O.K., let's say, just by a fluke, you live next to a stadium. Let's say, just by double fluke, they decide to hold the Super Bowl there. Let's say they just happen to ask if you'd like to play in that Super Bowl. Then let's say you don't just get in the game, but you quarterback your team to the greatest upset in American sports.
That's the latter-day equivalent of what happened to a skinny caddie named Francis Ouimet at the 1913 U.S. Open. Ouimet, 20, was kind of a dweeb. He was flagpole thin with big ears and a pencil neck that made him look like Ichabod Crane. He was a clerk at a sporting-goods store who still lived with his parents in a small house at 246 Clyde Street, not more than a crushed driver from the 17th green at the Country Club in Brookline, Mass. Francis knew that course as well as he knew his bedtime prayers. As a kid he had dashed through it on the way to the Putterham School. He'd caddied at the Country Club since he was 11. He'd wandered its course for hours, hunting balls and sneaking shots. When they let him, he played it legit.
Ouimet was the state amateur champion, but nobody figured he would ever wind up winning anything much bigger than that. In fact, when he was offered a last-minute spot in the Open, he was reluctant to ask his boss at the sporting-goods store for the time off. He wasn't asking for much, though. He figured he needed only a day, just enough to miss the cut. For Francis, just teeing it up in the Open would be the thrill of his life. That's because he'd get to meet the two greatest golfers in the world, two of his heroes—England's Harry Vardon and Ted Ray. Vardon had already won five British Open titles. Ray was the 1912 British Open champion and the longest hitter in the game. Ouimet playing in the same tournament as these two would be like a milk boy in Leeds getting a chance to play with Tiger Woods and David Duval.
Naturally he went out and played like a hack. With his 10-year-old caddie, a local kid named Eddie Lowery, at his side, Ouimet hit his first tee shot about 40 yards. He doubled the first hole. He doubled the second hole.
But then something strange happened. Ouimet started playing as if he owned the joint. By the end of Thursday's 36 holes, he had scrambled back to within four shots of the lead. By the end of Friday morning's round he was tied for the lead, and the locals were turning out in droves to watch the kid work his magic. Ouimet started slowly in Friday's final 18, shooting a 43 on the front, but with Vardon and Ray already in the clubhouse, the kid played the last six holes in two under to tie. The decisive moment came at the 17th—his very own 17th—where Ouimet looked at a nasty, sliding, downhill 20-footer for birdie. By now hundreds of neighbors and buddies had crowded around the green. He creamed the putt, too hard but dead on line. The ball practically knocked the hole backward a foot, but it popped up, then into the cup for a 3. Spectators "yelled, pummeled each other joyously, swatted their friends with umbrellas," Herbert Warren Wind wrote. (Sound like any celebration you've heard of on that green recently?)

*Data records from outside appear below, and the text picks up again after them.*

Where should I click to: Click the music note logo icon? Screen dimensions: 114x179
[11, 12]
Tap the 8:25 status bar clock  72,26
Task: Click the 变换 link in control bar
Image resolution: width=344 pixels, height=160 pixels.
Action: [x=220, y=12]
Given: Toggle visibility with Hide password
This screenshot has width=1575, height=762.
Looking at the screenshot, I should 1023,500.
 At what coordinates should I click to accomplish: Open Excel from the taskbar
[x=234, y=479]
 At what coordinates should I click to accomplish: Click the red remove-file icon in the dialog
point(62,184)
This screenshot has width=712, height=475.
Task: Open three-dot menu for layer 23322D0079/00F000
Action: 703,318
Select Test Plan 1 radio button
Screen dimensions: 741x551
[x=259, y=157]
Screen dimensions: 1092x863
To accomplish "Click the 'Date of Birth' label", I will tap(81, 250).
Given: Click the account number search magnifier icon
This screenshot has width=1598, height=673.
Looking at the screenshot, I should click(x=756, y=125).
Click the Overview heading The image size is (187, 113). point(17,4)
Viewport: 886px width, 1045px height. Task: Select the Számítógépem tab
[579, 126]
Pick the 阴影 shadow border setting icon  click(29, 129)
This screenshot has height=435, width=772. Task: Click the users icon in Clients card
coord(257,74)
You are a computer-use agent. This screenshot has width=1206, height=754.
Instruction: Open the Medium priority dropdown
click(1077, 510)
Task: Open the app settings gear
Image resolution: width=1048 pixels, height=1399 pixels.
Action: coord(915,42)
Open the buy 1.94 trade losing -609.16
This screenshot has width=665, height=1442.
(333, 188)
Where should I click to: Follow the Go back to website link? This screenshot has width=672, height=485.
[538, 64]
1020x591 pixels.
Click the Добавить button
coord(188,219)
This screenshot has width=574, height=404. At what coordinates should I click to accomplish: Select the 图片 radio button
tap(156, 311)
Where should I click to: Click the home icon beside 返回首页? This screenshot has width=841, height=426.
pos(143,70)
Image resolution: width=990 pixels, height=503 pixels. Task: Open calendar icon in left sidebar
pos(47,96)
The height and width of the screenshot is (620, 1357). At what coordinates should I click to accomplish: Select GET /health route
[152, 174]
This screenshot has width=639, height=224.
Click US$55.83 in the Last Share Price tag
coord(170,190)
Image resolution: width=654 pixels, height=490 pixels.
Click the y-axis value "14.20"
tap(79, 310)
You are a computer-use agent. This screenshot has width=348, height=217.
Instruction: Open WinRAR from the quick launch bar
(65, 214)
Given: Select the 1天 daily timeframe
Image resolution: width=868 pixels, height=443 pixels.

Ouimet made a crucial par on 18, prompting friends and strangers to hoist him up on their shoulders and parade him around like he'd just shot the kaiser. Who would've believed it—a two-man, one-boy 18-hole playoff set for the next day, with the whole world sure Franny the Fluke would get flushed four holes into it. Was Ouimet nervous? Please. He took a bath at the club, walked home, went to bed at 9:30, slept until 8 the next morning, walked back over to the course and found 10,000 people waiting for him, many of whom had never seen a golf match in their entire lives. Then he went out and changed the face of the game forever.
Course, it didn't start that way. Ouimet looked a little shaky until he hit the 5th hole, where he got worse. He cold-fanned his approach so far right that it wound up out of bounds. Uh-oh, back in the box, Pinocchio.
But do you know what Francis did then? He dropped one, took a deep breath and stiffed his next shot a few feet from the stick for the most wonderful bogey of his life. Ouimet was bulletproof after that. He opened up a one-shot lead on 10, a two-shot lead on 12, and then sealed it-guess where?—on 17 with an 15-foot birdie. Always did love that green. He shot a 72 to Vardon's 77 and Ray's 78.
Nobody knew it, but Ouimet would become the Tiger Woods of his day, the kid who proved you didn't have to be rich, British or, for that matter, professional to be a golf champion. Ouimet's win was not just the first by an amateur in the Open, it ended Britain's domination of the golf world and started the American ascension.
At the time, of course, nobody could see that. All people saw was Ouimet posing for a picture with a lucky horseshoe, his lucky caddie and the kind of lucky grin guys get only when they skip work to play golf.